Southwestern Illinois TIF Success Stories
Fairview Heights using TIF to revitalize aging commercial area
By ALAN J. ORTBALS
The city of Fairview Heights created its third TIF district in 2007. This one — the Lincoln Trail TIF District — is aimed at revitalizing the Lincoln Trail commercial corridor from near its intersection with Illinois Route 159 west to Bunkum Road and redeveloping a highly commercialized shopping area abutting Interstate 64.
“Part of the district is an old highway corridor, and when I say old it precedes the construction of I-64,” said Mike Malloy, the city’s director of economic development. “Virtually every community has some type of corridor like that and it’s a tough nut to crack.”
The city is taking a two-pronged approach to the revitalization effort for the entire district. One prong is the establishment of development standards.
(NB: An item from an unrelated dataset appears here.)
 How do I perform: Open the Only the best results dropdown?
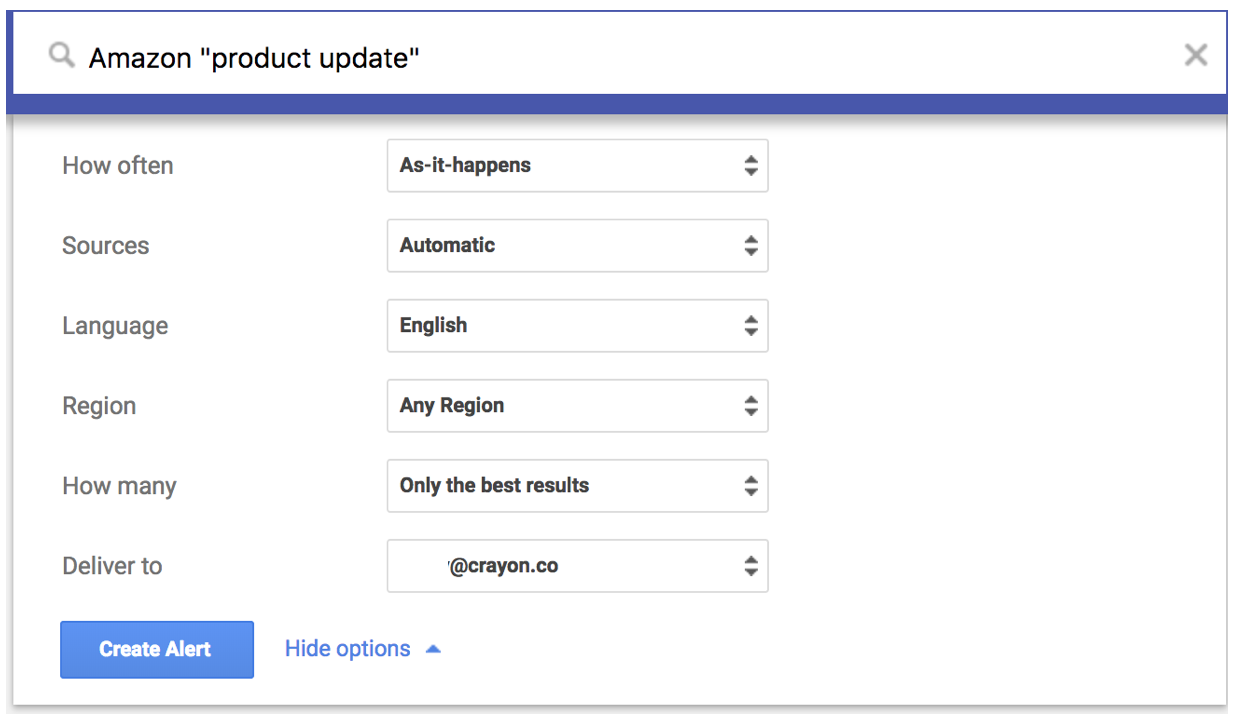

Malloy said that they are currently working with Planning Design Studio, a planning, urban design and landscape architecture firm located in downtown Saint Louis.
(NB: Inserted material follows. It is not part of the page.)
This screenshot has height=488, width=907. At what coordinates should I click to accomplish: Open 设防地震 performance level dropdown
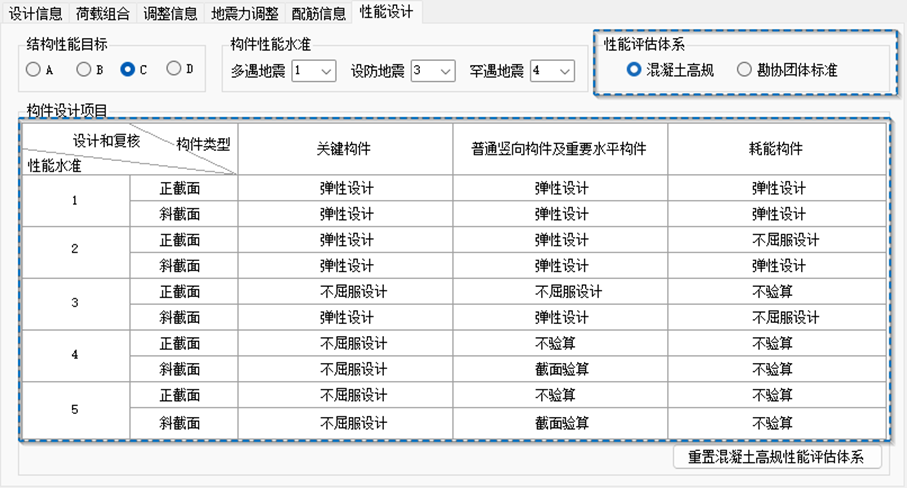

The standards will be used to direct new development, redevelopment and renovations of existing properties to create a more cohesive and attractive appearance to the corridor. They will give owners and tenants direction relative to things like façade treatments, lighting, landscaping and signage that will help the wide variety of buildings and properties work better together.
Malloy pointed out that the corridor contains several old strip shopping centers that were developed in the 1950s and 1960s. The standards will be used to assist the owners in the renovation of those properties to make them more attractive and more appealing to shoppers and tenants.
Once the design standards have been developed and adopted by the city council, the next step would be to create a fund to assist property owners and tenants in the renovation process. The program would be some type of matching grant, said Malloy, but the percentages have not been established yet and the program would have to be approved by the City Council and incorporated into its business assistance program.
The second prong of the two-pronged approach will be streetscape improvements which are also being designed by PDS. These streetscape improvements will occur in the much more commercialized section of the district, which contains a significant number of “big box” stores. The street improvements would include things like improved lighting, landscaping and new sidewalks. Signage is also an issue as the corridor has grown in a bit of a helter-skelter fashion over the years and motorists can find it confusing. In some cases, according to Malloy, they may need to consider realignment of traffic patterns.
The city has applied to the Illinois Department of Transportation for a $530,000 grant that would be matched with $200,000 in TIF funds to pay for the streetscape improvements.
While some TIF districts are met with opposition, this hasn’t been the case for the Lincoln Trail TIF District.
“We’ve gotten good accolades from the tenants as well as the property owners in terms of the city taking the initiative on this streetscape project,” said Malloy.